Now you can experiment with your own text:

In [None]:
# Add your own words here!
my_words = [
    "happy", "sad", "angry", "excited",  # emotions
    "red", "blue", "green", "yellow",    # colors
    "big", "small", "huge", "tiny"       # sizes
]

my_categories = ["Emotion"]*4 + ["Color"]*4 + ["Size"]*4

# Convert to embeddings and reduce to 2D
my_embeddings = model.encode(my_words)
tsne = TSNE(n_components=2, perplexity=3, random_state=42)
my_2d = tsne.fit_transform(my_embeddings)

# Simple plot
plt.figure(figsize=(10, 8))
colors = {"Emotion": "red", "Color": "blue", "Size": "green"}

for category in colors:
    mask = [cat == category for cat in my_categories]
    points = my_2d[mask]
    plt.scatter(points[:, 0], points[:, 1], c=colors[category], label=category, s=100)

for i, word in enumerate(my_words):
    plt.annotate(word, (my_2d[i, 0], my_2d[i, 1]), 
                xytext=(5, 5), textcoords='offset points')

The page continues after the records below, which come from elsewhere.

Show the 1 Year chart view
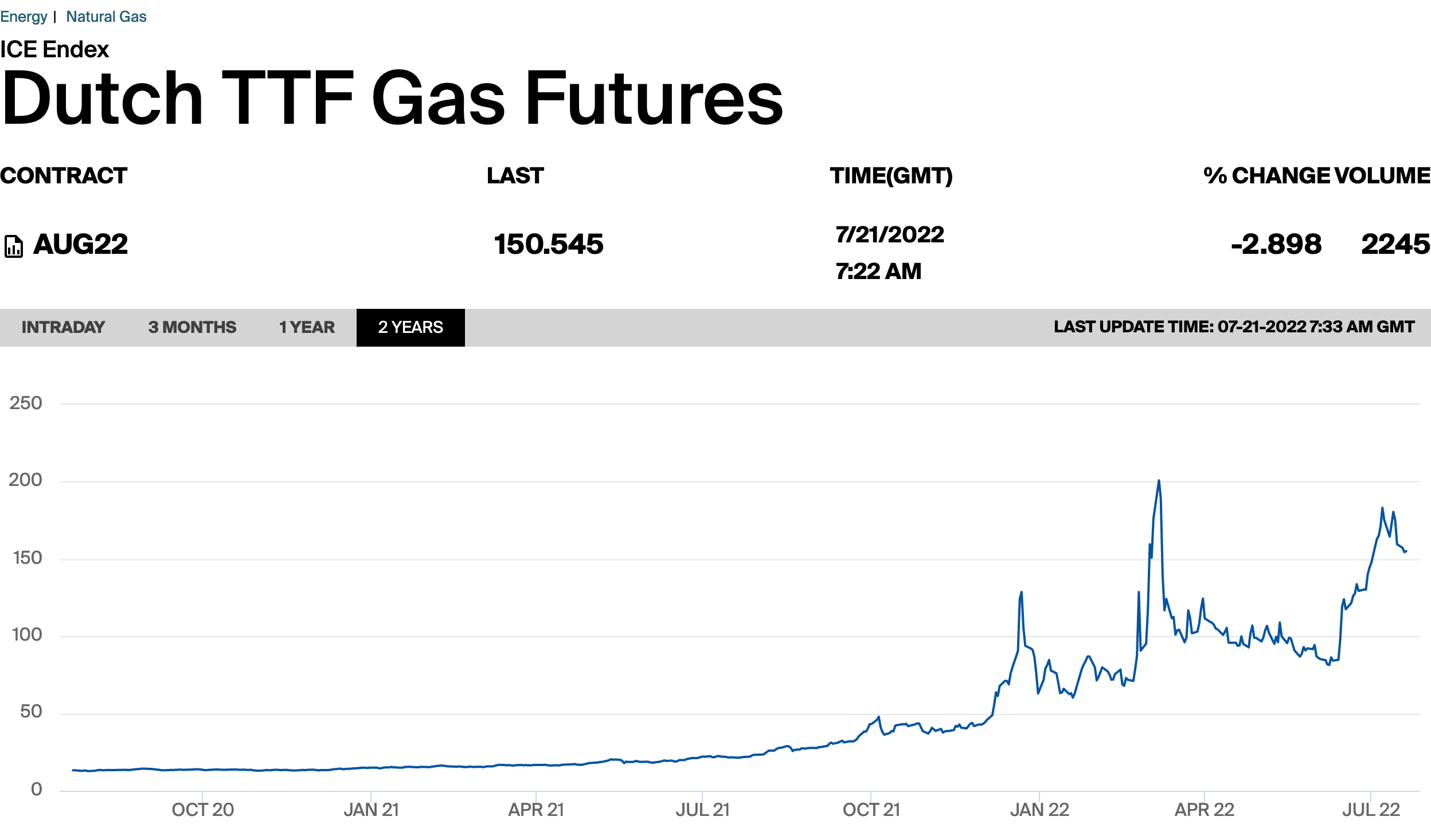The width and height of the screenshot is (1431, 840). 307,327
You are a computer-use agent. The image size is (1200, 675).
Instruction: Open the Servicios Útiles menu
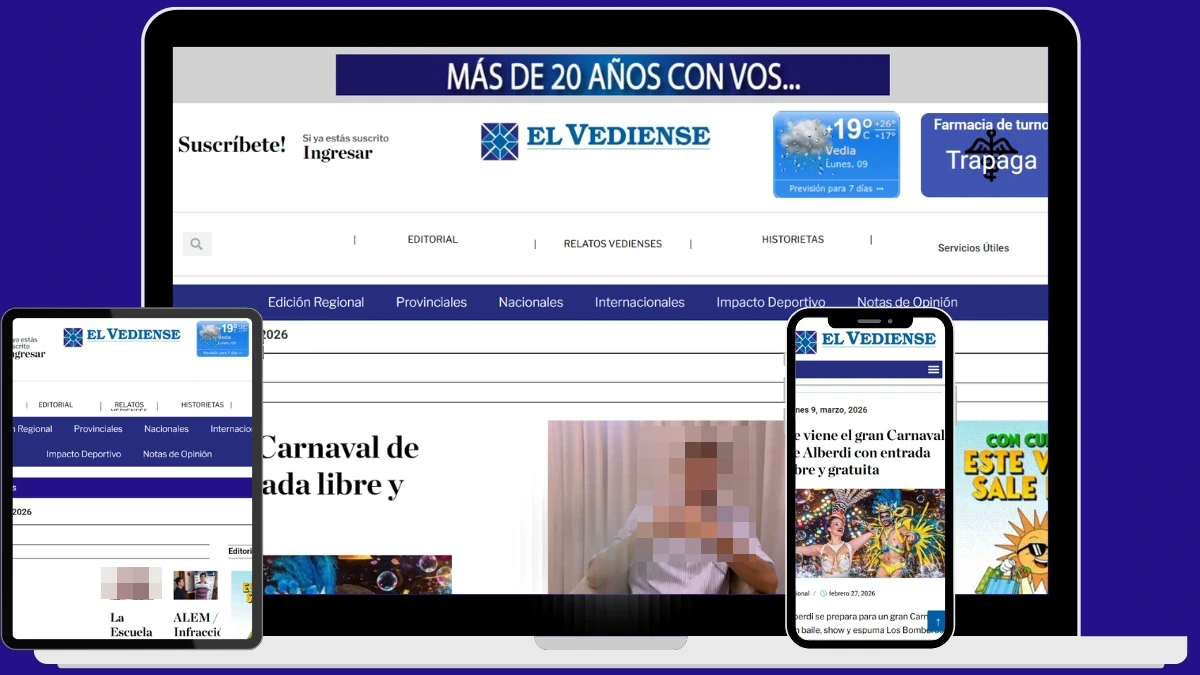tap(973, 247)
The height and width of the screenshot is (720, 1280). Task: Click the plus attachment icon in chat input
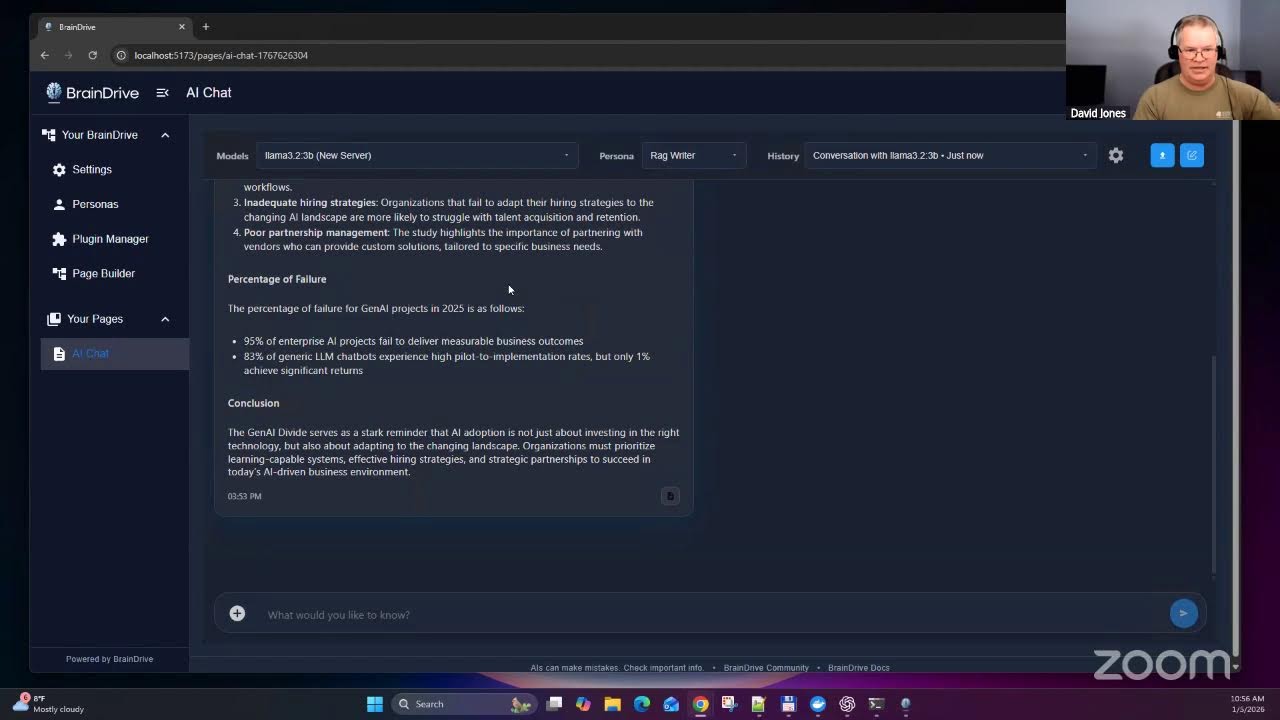click(237, 614)
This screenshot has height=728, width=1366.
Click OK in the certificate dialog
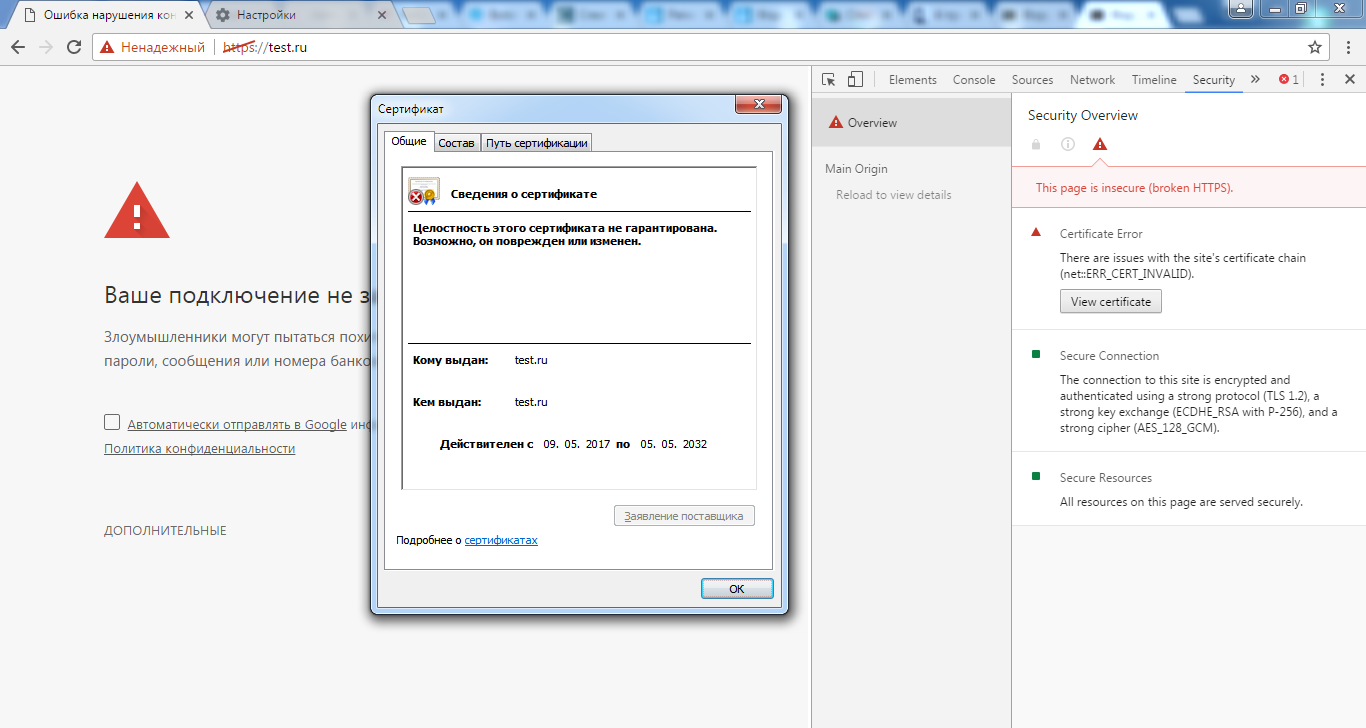[x=737, y=589]
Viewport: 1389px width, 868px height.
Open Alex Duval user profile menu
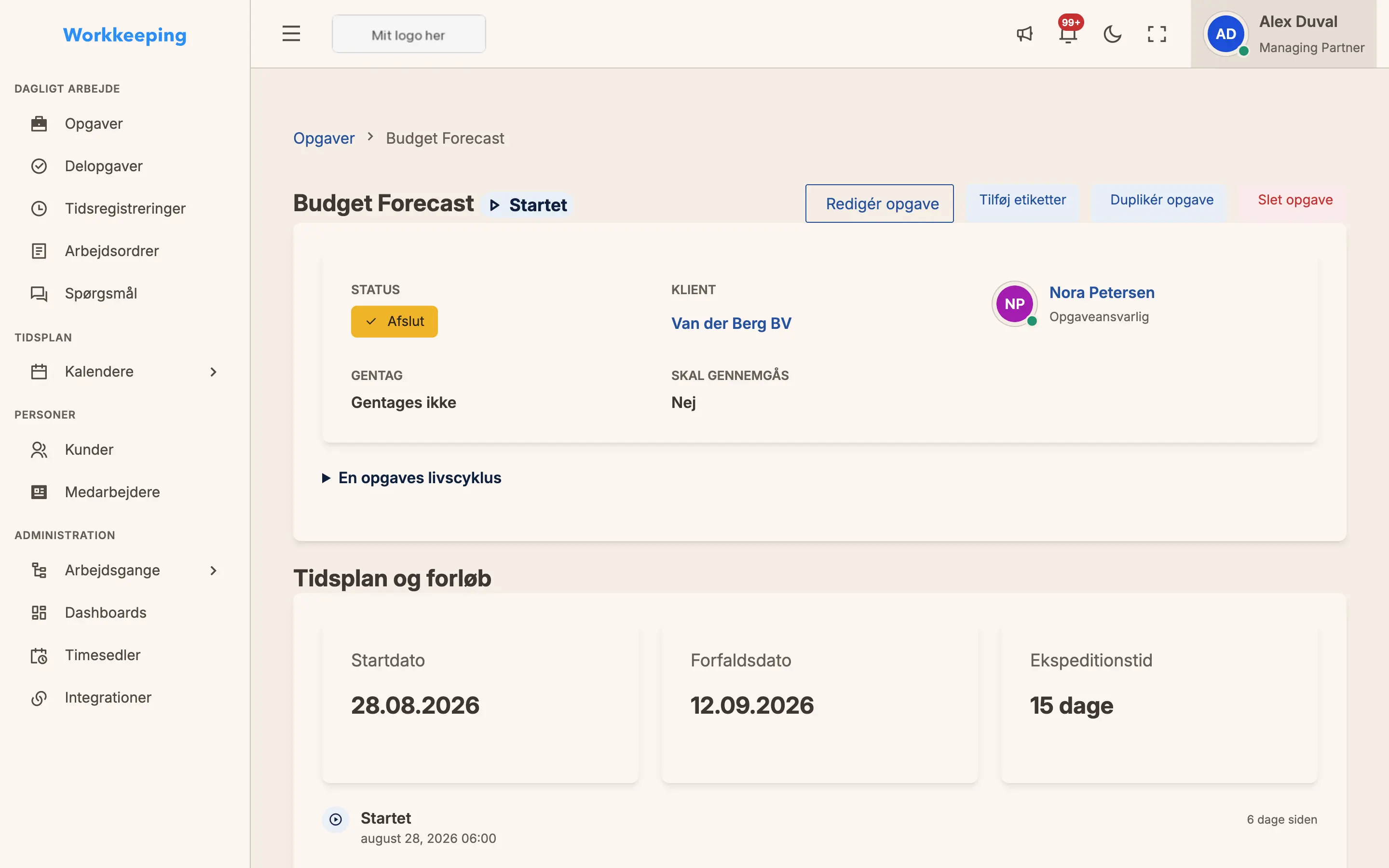pos(1283,34)
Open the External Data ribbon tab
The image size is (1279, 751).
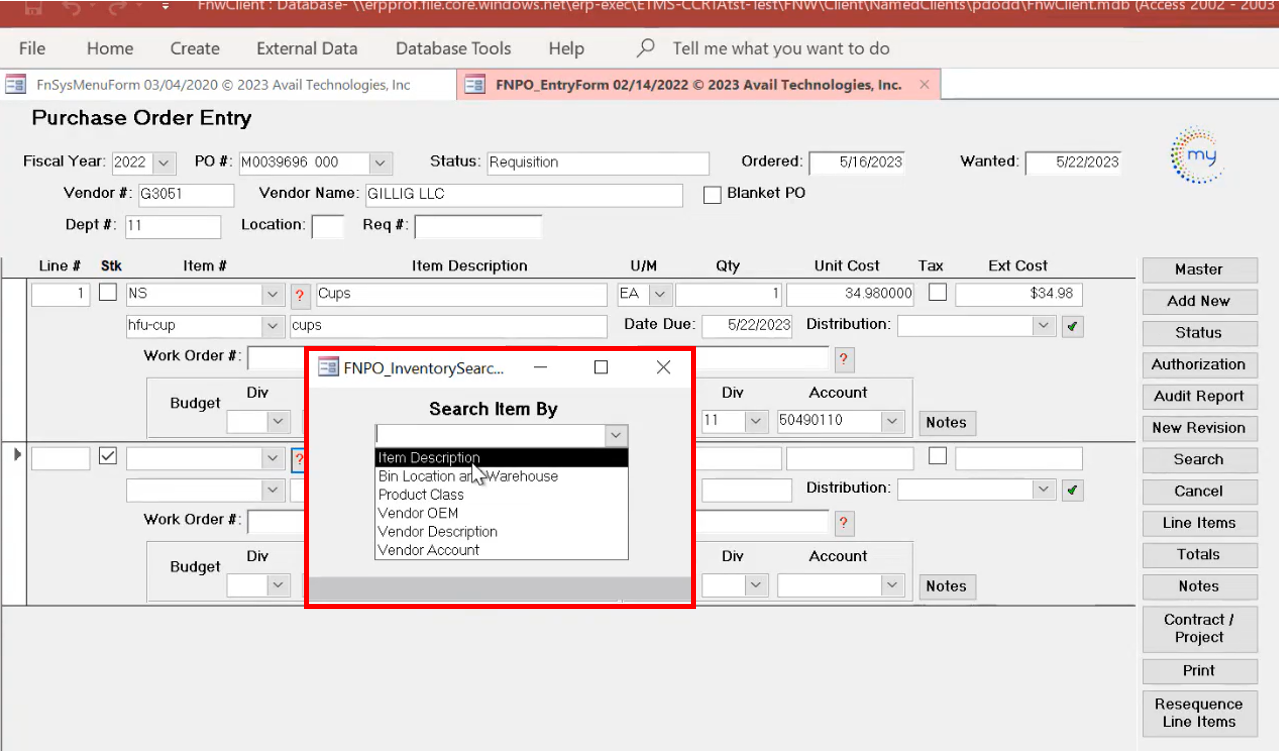(x=306, y=48)
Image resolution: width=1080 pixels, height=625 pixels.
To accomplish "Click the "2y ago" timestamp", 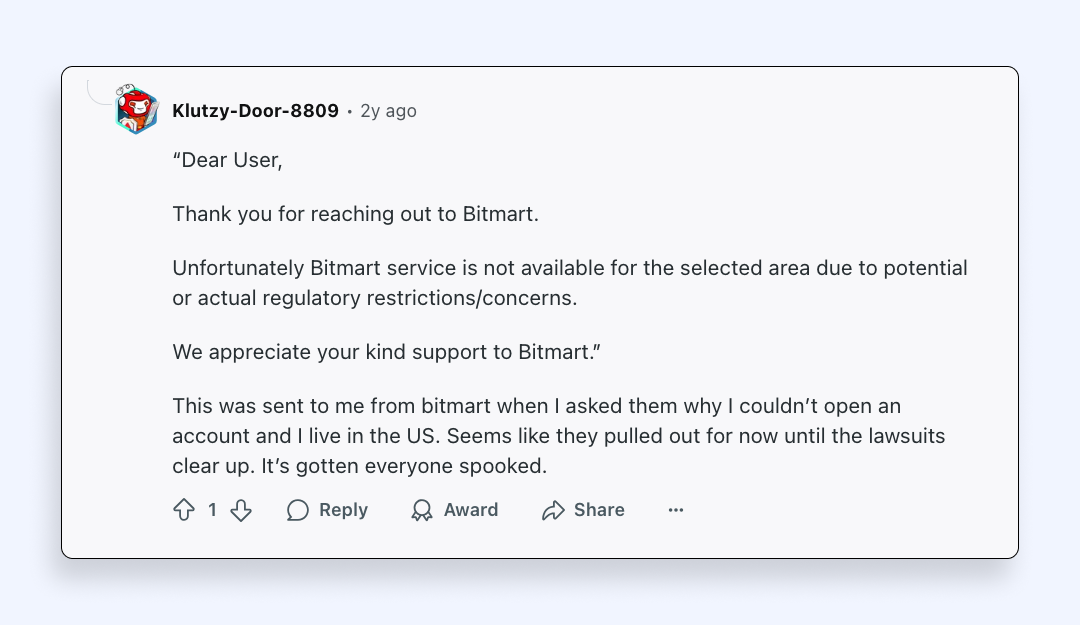I will click(388, 111).
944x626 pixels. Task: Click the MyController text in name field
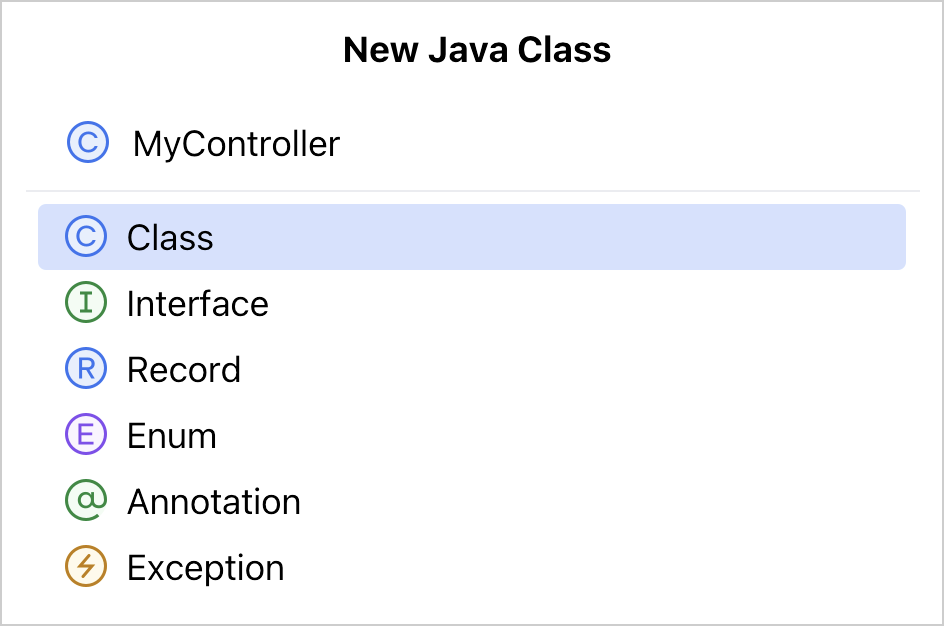point(236,144)
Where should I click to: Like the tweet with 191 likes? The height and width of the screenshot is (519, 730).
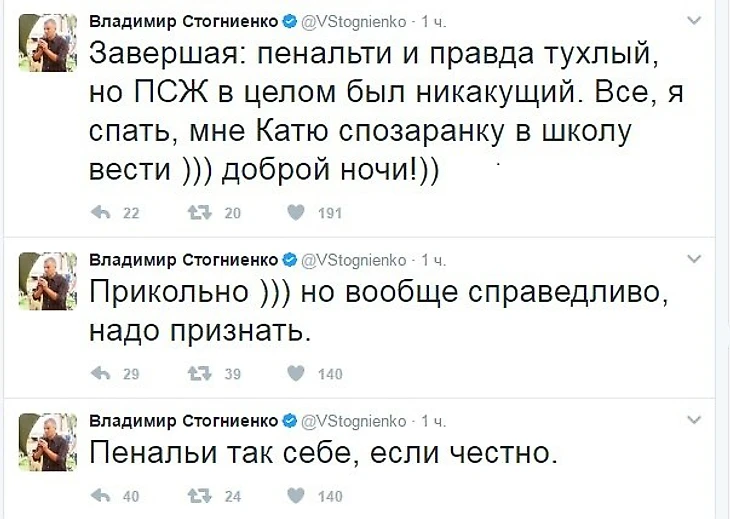[295, 212]
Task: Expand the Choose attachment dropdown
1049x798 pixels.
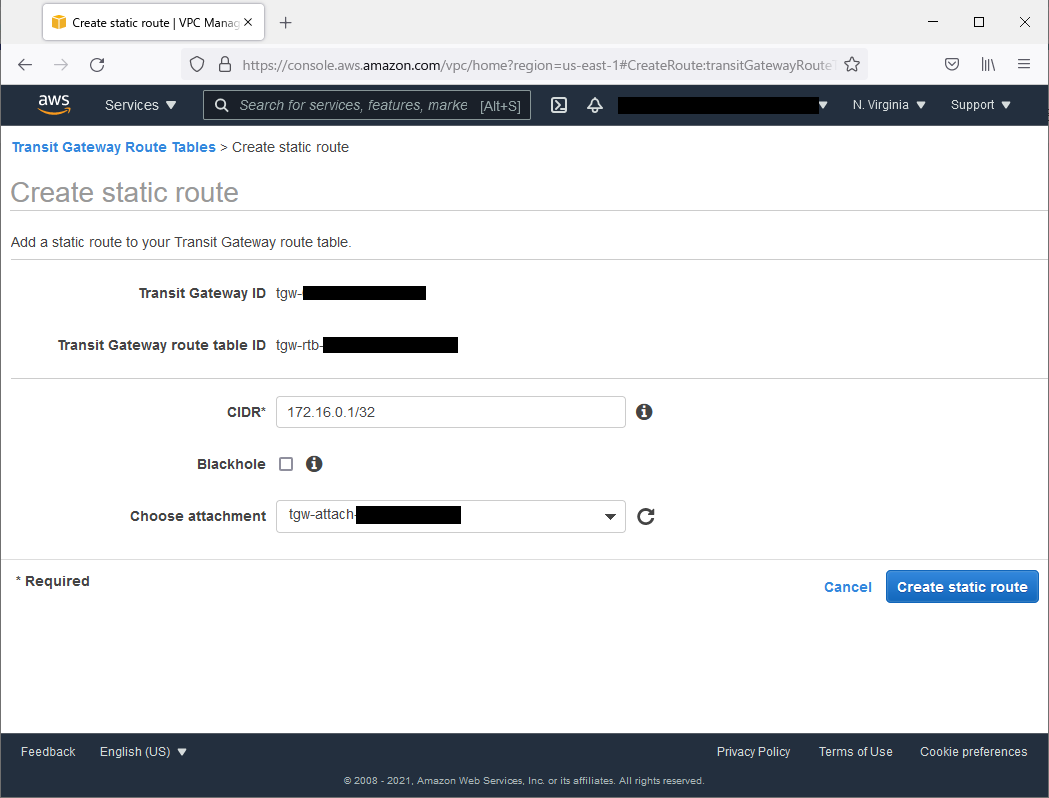Action: pos(450,516)
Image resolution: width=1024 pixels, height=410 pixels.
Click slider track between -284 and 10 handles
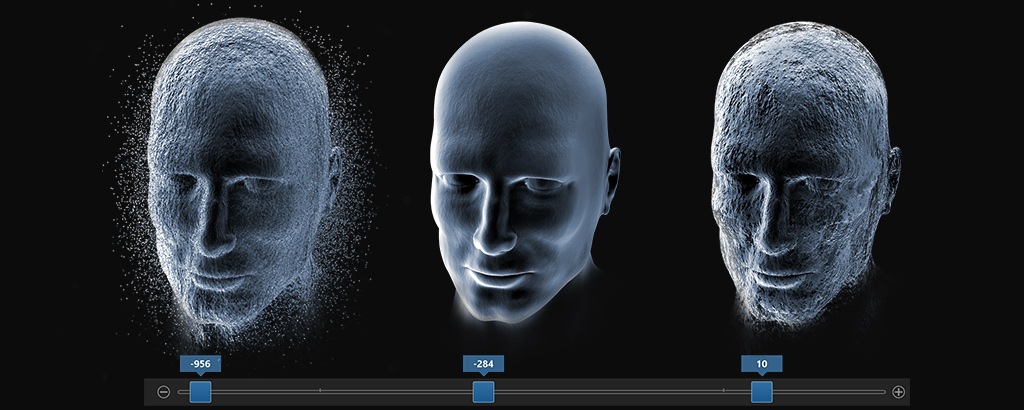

plt.title("My Custom Word Embeddings")
plt.legend()
plt.grid(True, alpha=0.3)
plt.show()

## What We Learned

1. **Text embeddings** turn words and sentences into numbers
2. **Similar meanings** result in similar numbers  
3. **t-SNE** helps us visualize high-dimensional data in 2D
4. **Clustering** shows us how the AI groups related concepts

### Try This Next:
- Change the words in the examples above
- Add more categories 
- Try sentences in different languages
- See what happens with very similar sentences